ARG TF_VERSION=0.12.25

RUN apt-get install wget -y

RUN wget -O terraform.zip https://releases.hashicorp.com/terraform/${TF_VERSION}/terraform_${TF_VERSION}_linux_amd64.zip

In your GitHub action you would need to get the current version from your Dockerfile.

export CURRENT_TF_VERSION=$(grep -Eo '[[:digit:]]*\.[[:digit:]]*\.[[:digit:]]*' Dockerfile)

Then the latest version of terraform.

export LATEST_TF_VERSION=$(curl -s 'https://checkpoint-api.hashicorp.com/v1/check/terraform' | jq -r .current_version)
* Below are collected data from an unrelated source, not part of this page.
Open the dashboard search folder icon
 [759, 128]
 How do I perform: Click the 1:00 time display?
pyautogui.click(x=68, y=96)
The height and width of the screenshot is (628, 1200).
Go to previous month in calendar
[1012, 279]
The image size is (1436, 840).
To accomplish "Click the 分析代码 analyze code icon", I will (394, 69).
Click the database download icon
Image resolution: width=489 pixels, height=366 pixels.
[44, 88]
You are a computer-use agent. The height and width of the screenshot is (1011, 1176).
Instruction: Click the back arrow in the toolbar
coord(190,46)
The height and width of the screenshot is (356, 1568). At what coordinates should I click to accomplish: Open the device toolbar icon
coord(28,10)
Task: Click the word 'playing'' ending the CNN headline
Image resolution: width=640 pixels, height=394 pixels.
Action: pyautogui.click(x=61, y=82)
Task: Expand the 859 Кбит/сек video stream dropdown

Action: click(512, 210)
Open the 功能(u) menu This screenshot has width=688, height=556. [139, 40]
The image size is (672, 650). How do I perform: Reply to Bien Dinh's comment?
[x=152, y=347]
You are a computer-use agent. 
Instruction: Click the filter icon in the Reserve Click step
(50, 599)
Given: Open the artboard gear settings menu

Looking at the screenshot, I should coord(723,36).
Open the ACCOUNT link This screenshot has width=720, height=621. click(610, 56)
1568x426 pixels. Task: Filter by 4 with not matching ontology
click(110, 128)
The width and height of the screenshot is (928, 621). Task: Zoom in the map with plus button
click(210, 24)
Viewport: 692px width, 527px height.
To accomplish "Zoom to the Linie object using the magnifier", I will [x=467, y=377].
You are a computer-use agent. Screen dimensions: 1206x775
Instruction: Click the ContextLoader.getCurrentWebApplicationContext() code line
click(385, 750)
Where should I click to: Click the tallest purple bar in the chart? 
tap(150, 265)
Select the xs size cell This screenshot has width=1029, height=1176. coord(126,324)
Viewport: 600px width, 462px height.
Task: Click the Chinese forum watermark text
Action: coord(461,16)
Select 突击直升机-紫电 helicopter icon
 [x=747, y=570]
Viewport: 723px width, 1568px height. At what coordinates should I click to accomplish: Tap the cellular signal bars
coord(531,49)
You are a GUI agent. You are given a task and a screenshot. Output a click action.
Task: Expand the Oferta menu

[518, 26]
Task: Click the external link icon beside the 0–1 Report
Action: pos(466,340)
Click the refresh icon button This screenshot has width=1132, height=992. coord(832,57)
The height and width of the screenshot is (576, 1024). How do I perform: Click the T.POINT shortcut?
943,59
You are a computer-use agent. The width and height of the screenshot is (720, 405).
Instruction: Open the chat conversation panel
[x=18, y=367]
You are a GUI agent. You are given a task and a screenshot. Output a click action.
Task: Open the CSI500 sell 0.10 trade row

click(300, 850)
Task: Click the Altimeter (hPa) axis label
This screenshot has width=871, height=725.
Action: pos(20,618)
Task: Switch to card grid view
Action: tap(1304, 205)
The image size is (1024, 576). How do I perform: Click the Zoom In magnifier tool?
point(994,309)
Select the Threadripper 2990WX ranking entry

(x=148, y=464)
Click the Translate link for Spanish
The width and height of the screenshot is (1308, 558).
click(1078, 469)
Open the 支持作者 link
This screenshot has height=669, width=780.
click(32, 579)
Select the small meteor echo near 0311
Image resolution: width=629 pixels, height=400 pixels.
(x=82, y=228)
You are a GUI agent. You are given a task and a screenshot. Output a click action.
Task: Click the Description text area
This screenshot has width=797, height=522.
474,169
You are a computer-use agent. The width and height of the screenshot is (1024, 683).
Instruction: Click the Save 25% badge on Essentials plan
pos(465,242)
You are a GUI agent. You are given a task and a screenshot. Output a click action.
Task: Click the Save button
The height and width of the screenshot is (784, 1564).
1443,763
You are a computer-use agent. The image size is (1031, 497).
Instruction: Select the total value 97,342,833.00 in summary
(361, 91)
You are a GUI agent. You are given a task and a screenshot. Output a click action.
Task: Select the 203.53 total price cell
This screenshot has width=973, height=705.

Now in bash or using if and outputs in GitHub actions compare the two values. If they are not the same then find and replace the current version with the latest version in your Dockerfile.

sed -i "s/${CURRENT_TF_VERSION}/${LATEST_TF_VERSION}/" Dockerfile 

Then you can use the create-pull-request GitHub action to create a pull request.

The create-pull-request documentation doesn't mention what happens if you don't have any changes but I asked here. If it doesn't throw an error when you don't have changes then you could simply get the latest value and run sed.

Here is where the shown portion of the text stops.